Verdad oficial
El Gobierno lanzó una "oficina de respuesta oficial" para “combatir” al periodismo
El Gobierno creó una cuenta de X para responder pública y oficialmente a "noticias falsas" y operaciones de prensa y sectores opositores.
El Gobierno nacional abrió, este miércoles 5, una cuenta en redes sociales destinada a contestar públicamente lo que consideran “noticias falsas” y exponer maniobras de prensa y sectores opositores. Su misión está definida como "desmentir activamente la mentira, señalar falsedades concretas y dejar en evidencia las operaciones de los medios y la casta política".
Bajo la premisa de que "solo informar no alcanza si la desinformación avanza sin respuesta", la Oficina planteó que su método será "combatir la desinformación brindando más información", diferenciándose de lo que calificaron como prácticas de censura atribuidas a "sectores políticos vinculados a la izquierda".
"Esta decisión es contundente: estamos sumando una voz oficial para desmentir operaciones, lo contrario a la censura. El derecho a la libertad de expresión es sagrado para esta administración", manifestaron en su comunicado inaugural.
Según explicaron, el motivo central de la creación de este perfil es el cambio de la política de medios. Al dejar de "financiar relatos con pauta oficial", las críticas y falsedades se volvieron "más ruidosas". "Es necesario desmentir con claridad y sin rodeos", sostuvieron.
El comunicado finalizó aclarando que la oficina no tiene por objetivo "convencer ni imponer una mirada", sino informar y "distinguir hechos de operaciones y datos de relatos". "La democracia no se fortalece cuando se tolera la mentira, sino cuando se la expone", concluyó el comunicado oficial.
Cabe recordar que el Presidente no ha perdido oportunidad para apuntar contra medios tanto en redes como en apariciones públicas.

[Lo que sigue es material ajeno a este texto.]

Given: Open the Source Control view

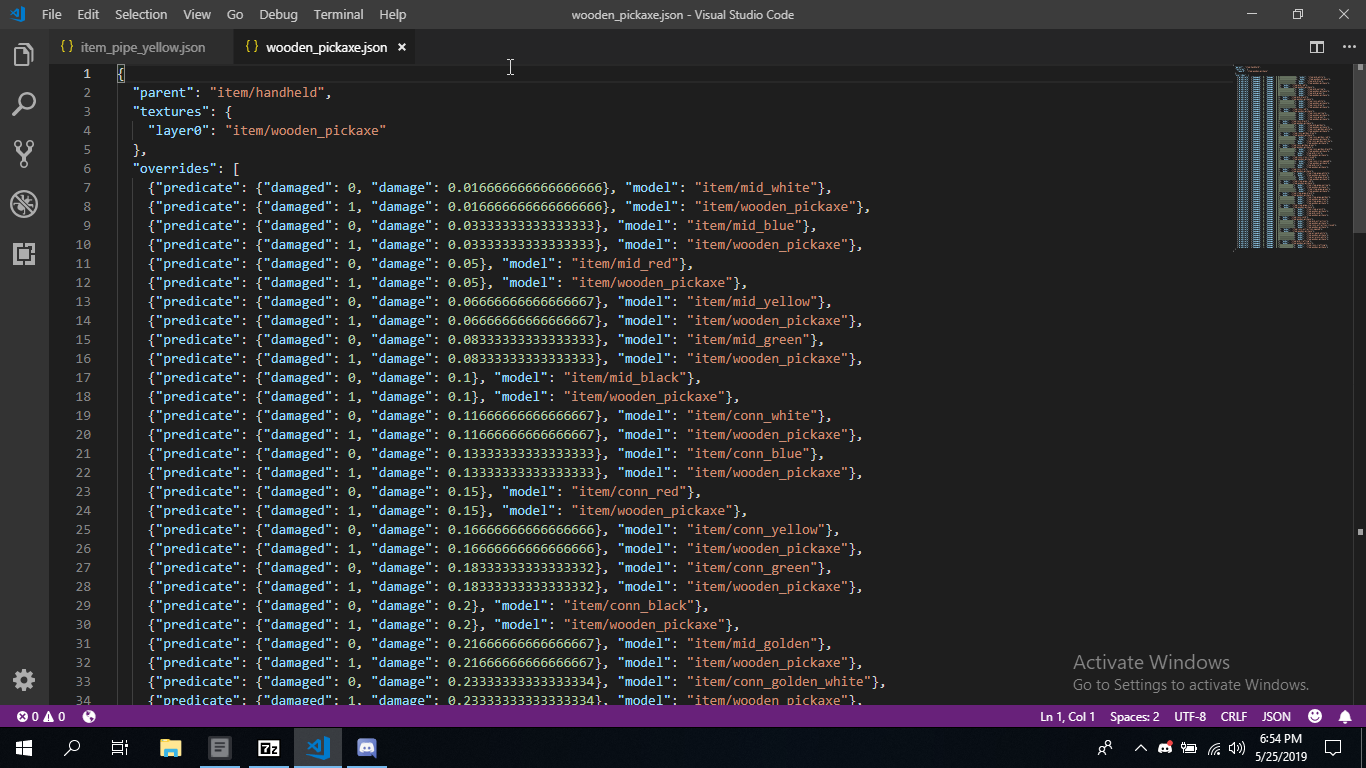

Milei ha hecho declaraciones públicas durísimas contra el periodismo, describiendo a periodistas como “mentirosos”, “corruptos” o “extorsivos”. En varios posteos en redes sociales llegó a afirmar que el gobierno “no odia lo suficiente a quienes ejercen esa profesión” o que los periodistas forman parte de una “torre de marfil” desconectada de la realidad.

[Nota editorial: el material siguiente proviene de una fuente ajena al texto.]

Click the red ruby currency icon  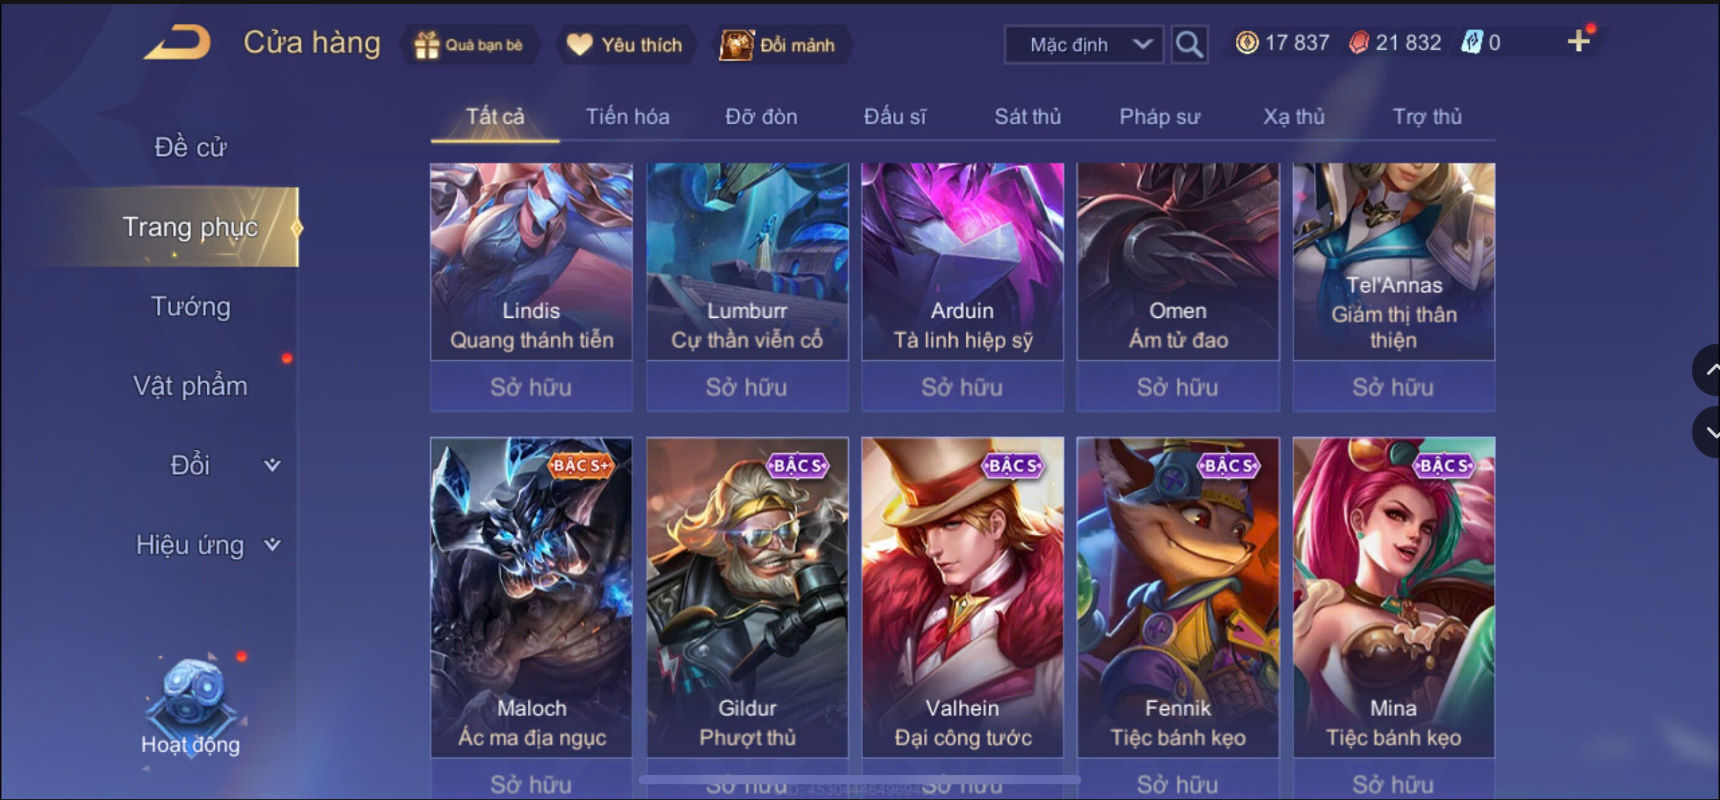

De todos modos, este no es un accionar propio del presidente, las derechas contemporáneas muestran un patrón respecto al odio contra el periodismo. Una idea central de muchas derechas actuales es la división pueblo vs. élites. En ese esquema, el periodismo suele quedar ubicado del lado de la famosa “casta”, ante el cual ellos se presentan opositores.
Milei no inventó esto, Trump hablaba de fake news media, Bolsonaro en Brasil atacaba sistemáticamente a periodistas críticos, Vox en España denuncia a los “medios subvencionados”, Orbán en Hungría directamente construyó un sistema mediático propio.
Los ejemplos son muchos y la metodología es clara, la prensa para estos gobiernos es un actor político ilegítimo y no se trata solo de libertad de expresión, sino de cómo se concibe la democracia, el disenso y el control del poder, los cuales, aunque permitidos, siempre que sea posible serán retrucados.